‘I can’t keep quiet any more’

When a girl-child is born to the world, it is a great gift from the Almighty God. But when this gift is becoming violated across the country with attendant culture of silence, fear, pain, intimidation and suppression among others, then it only calls for stiff penalty from concerted effort of stakeholders. OLUWATOSIN OMONIYI writes

Rape is not pleasant! To be raped is like a raging forest inferno. It is an experience no lady wishes to have. It has no respect for age, sex or race.
Unfortunately, most of the victims alleged that they were blamed for falling victims. They said they were blamed for putting on seductive dresses or revealing part of their bodies. All these seemingly foolish reasons for violation of their beings, they believe are not enough; hence, they seek proper justice, stiffer punishing measures and the right to be heard and not stigmatised.
With the spate of rape in Nigeria going on almost unabated, it is right to presume that being a girl-child or woman means helplessness.

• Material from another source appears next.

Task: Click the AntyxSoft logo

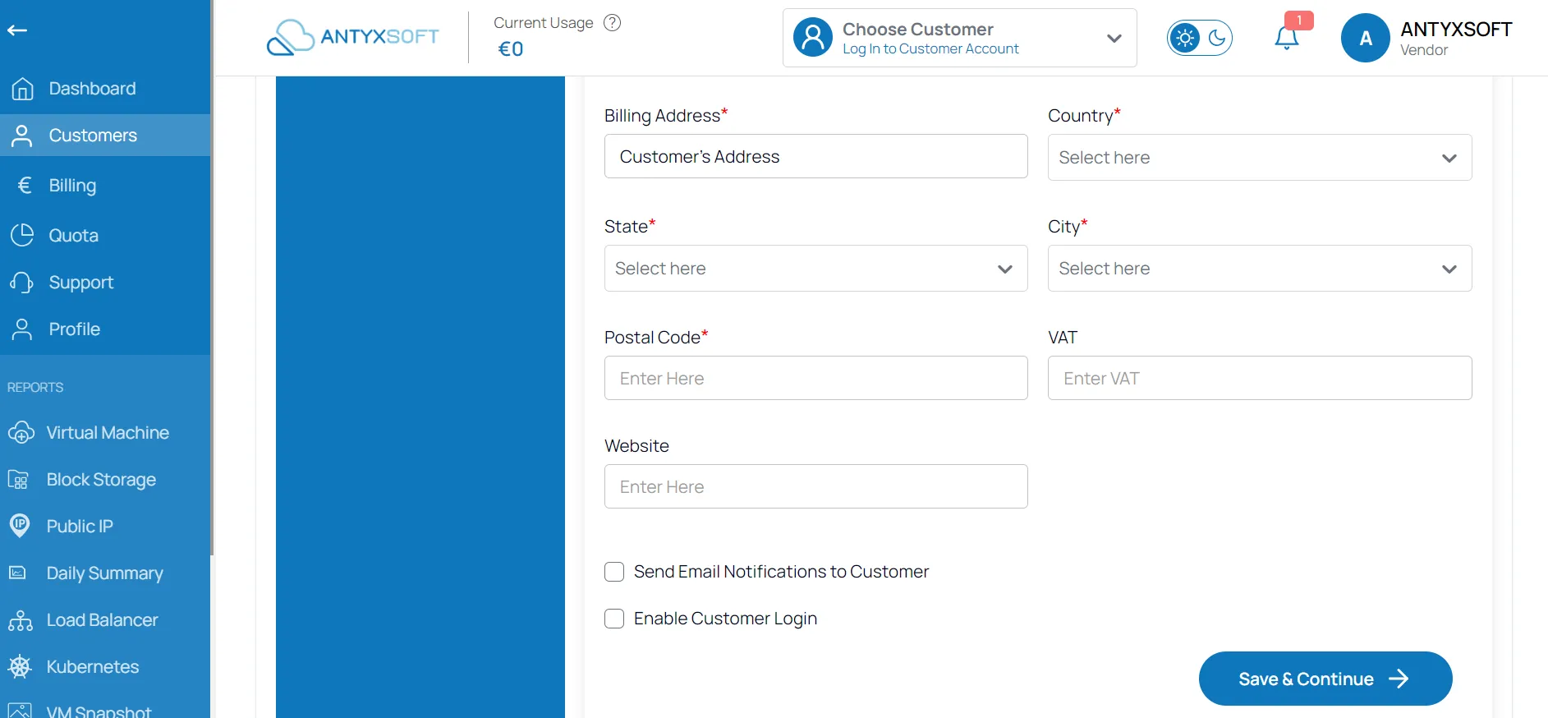Action: coord(353,37)
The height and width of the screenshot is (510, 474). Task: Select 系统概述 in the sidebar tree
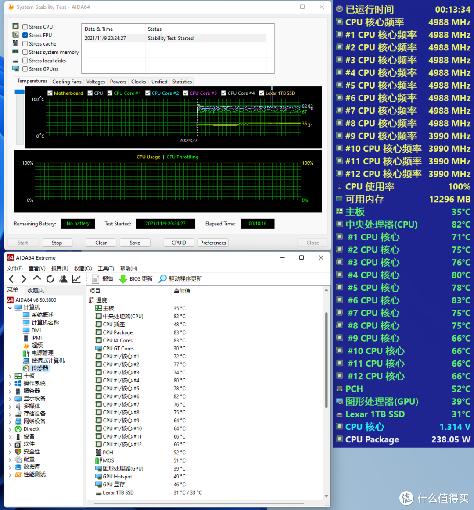(x=42, y=315)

In a Webinar recently by the Media Women Forum, a group of senior female editors, media owners, broadcasters, media lecturers within and outside Nigeria, the Kebbi First Lady, Dr. Zainab Skinkafi Bagudu, spoke on ‘Gender Based Violence’ perpetuated against women in Nigeria and the measures to take to prevent it.
Also, videos of victims were played.
For the family of Mallam Sadau, in Kebbi State, life will never remain the same again. Any Wednesday especially when it is approaching, will always bring sad memory that will continue to devastate their hearts, perhaps throughout their life time.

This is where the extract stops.